(Problem to work on)
Copy out the rows below word for word, starting at the line that contains "Click the blue magnifying glass search icon" and ending with the last row.

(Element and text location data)

----------------------------------------

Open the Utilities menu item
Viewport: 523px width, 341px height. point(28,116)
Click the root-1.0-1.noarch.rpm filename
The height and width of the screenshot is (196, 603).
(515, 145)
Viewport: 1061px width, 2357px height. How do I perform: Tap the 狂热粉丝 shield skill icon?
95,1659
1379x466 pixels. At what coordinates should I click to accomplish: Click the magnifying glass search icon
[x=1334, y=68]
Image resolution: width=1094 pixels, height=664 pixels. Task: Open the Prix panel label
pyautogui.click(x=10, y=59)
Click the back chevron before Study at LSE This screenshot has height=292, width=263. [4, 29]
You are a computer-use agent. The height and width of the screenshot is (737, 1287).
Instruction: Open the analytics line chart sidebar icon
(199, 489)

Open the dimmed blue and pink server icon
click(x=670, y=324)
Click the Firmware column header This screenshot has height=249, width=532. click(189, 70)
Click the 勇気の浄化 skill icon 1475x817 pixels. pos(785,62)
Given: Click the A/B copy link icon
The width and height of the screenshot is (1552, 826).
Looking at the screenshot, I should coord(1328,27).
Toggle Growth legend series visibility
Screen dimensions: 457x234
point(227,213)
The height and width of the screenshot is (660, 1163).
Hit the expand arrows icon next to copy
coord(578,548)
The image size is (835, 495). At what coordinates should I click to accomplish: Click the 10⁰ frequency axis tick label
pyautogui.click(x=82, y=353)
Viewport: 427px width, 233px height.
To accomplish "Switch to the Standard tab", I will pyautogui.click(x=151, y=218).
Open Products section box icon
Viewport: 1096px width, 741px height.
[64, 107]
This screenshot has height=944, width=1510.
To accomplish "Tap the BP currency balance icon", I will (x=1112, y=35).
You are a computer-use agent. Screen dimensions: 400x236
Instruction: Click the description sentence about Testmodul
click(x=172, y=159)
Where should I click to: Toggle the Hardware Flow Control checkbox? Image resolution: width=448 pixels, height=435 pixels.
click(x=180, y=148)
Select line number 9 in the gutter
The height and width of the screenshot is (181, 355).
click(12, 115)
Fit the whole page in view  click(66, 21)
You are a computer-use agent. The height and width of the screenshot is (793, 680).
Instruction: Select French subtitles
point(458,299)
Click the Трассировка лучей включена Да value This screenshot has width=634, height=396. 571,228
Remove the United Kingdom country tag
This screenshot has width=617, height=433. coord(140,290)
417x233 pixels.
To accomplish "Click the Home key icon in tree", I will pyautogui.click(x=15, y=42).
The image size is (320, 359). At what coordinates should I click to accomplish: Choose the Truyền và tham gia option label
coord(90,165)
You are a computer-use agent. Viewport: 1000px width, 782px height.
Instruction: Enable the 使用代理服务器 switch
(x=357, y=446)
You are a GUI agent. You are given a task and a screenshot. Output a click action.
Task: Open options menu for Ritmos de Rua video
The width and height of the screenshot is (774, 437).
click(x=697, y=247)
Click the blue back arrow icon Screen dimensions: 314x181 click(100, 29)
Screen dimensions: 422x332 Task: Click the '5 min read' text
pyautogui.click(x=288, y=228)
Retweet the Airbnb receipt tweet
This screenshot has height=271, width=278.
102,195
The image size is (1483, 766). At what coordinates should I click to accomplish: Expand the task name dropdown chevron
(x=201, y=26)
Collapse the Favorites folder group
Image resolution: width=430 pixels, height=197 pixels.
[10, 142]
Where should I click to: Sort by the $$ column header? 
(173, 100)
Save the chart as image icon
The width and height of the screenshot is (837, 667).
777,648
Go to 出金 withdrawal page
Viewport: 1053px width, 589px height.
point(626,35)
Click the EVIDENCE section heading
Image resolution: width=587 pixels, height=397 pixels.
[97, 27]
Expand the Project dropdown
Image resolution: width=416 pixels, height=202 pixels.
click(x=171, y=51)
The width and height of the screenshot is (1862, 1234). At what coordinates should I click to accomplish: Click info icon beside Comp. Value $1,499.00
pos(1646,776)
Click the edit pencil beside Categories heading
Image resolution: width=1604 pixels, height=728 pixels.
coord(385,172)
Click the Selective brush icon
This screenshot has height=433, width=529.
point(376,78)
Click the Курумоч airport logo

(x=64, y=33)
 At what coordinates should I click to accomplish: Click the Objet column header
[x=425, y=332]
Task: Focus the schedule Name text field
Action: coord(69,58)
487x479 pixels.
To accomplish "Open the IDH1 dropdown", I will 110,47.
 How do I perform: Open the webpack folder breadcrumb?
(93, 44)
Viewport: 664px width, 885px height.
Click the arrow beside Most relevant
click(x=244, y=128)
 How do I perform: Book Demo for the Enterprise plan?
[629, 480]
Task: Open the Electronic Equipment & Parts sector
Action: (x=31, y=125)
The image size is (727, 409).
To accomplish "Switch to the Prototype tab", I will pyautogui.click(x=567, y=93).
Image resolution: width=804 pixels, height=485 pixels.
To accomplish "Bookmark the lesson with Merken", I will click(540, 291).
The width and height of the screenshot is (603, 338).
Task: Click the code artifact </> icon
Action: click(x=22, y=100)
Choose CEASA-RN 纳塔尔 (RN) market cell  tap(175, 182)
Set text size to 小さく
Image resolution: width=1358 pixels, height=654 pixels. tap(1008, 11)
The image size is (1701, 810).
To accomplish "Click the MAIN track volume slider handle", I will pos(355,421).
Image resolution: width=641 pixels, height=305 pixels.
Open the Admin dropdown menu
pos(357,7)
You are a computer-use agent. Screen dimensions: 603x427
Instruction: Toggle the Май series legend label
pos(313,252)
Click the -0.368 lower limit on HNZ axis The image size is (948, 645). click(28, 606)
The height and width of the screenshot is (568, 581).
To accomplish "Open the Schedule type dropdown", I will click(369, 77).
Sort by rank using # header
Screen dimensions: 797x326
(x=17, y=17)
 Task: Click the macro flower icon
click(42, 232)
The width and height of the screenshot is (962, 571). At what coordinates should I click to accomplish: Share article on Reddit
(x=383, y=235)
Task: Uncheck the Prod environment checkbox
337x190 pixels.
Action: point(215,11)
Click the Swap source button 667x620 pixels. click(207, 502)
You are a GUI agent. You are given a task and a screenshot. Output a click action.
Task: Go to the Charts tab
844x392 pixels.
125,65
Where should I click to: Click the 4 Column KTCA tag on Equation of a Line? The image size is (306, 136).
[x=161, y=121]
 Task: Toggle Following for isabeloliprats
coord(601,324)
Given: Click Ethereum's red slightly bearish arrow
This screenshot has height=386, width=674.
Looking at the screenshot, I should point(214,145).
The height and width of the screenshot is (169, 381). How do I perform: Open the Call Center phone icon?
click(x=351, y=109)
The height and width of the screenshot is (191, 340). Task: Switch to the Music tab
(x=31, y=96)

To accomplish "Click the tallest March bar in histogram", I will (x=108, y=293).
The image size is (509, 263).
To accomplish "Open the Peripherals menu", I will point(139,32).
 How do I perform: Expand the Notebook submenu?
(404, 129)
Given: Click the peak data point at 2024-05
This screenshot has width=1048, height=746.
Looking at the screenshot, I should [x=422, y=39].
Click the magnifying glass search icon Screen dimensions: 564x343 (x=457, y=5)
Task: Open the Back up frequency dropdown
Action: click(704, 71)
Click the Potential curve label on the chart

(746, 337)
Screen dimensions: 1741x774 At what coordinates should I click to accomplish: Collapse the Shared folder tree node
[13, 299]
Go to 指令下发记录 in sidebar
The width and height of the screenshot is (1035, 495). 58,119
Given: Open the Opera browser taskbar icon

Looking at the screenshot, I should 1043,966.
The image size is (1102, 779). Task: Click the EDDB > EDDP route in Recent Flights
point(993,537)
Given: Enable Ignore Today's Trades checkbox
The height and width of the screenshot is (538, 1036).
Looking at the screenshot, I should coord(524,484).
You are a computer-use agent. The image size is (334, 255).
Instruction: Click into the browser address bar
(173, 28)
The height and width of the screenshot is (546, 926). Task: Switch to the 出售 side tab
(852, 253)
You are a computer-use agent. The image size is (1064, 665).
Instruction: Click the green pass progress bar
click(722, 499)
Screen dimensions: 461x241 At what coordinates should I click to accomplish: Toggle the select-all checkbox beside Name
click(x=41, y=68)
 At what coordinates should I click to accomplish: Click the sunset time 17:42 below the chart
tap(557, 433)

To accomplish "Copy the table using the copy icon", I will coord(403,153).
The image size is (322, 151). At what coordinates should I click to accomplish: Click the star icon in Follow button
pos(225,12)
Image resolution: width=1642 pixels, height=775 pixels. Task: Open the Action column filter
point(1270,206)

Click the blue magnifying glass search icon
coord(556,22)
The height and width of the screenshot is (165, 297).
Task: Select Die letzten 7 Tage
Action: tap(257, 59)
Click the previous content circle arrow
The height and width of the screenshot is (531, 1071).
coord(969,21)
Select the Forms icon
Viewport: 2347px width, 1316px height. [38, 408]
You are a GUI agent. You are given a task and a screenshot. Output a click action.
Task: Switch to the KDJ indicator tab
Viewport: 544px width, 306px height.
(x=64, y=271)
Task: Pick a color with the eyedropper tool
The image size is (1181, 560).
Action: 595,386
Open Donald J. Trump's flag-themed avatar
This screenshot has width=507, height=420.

----------------------------------------

(Result of this exercise)
Click the blue magnifying glass search icon
coord(556,22)
The height and width of the screenshot is (165, 297).
Task: Select Die letzten 7 Tage
Action: tap(257, 59)
Click the previous content circle arrow
The height and width of the screenshot is (531, 1071).
coord(969,21)
Select the Forms icon
Viewport: 2347px width, 1316px height. [38, 408]
You are a GUI agent. You are given a task and a screenshot. Output a click action.
Task: Switch to the KDJ indicator tab
Viewport: 544px width, 306px height.
(x=64, y=271)
Task: Pick a color with the eyedropper tool
The image size is (1181, 560).
Action: 595,386
Open Donald J. Trump's flag-themed avatar
This screenshot has width=507, height=420.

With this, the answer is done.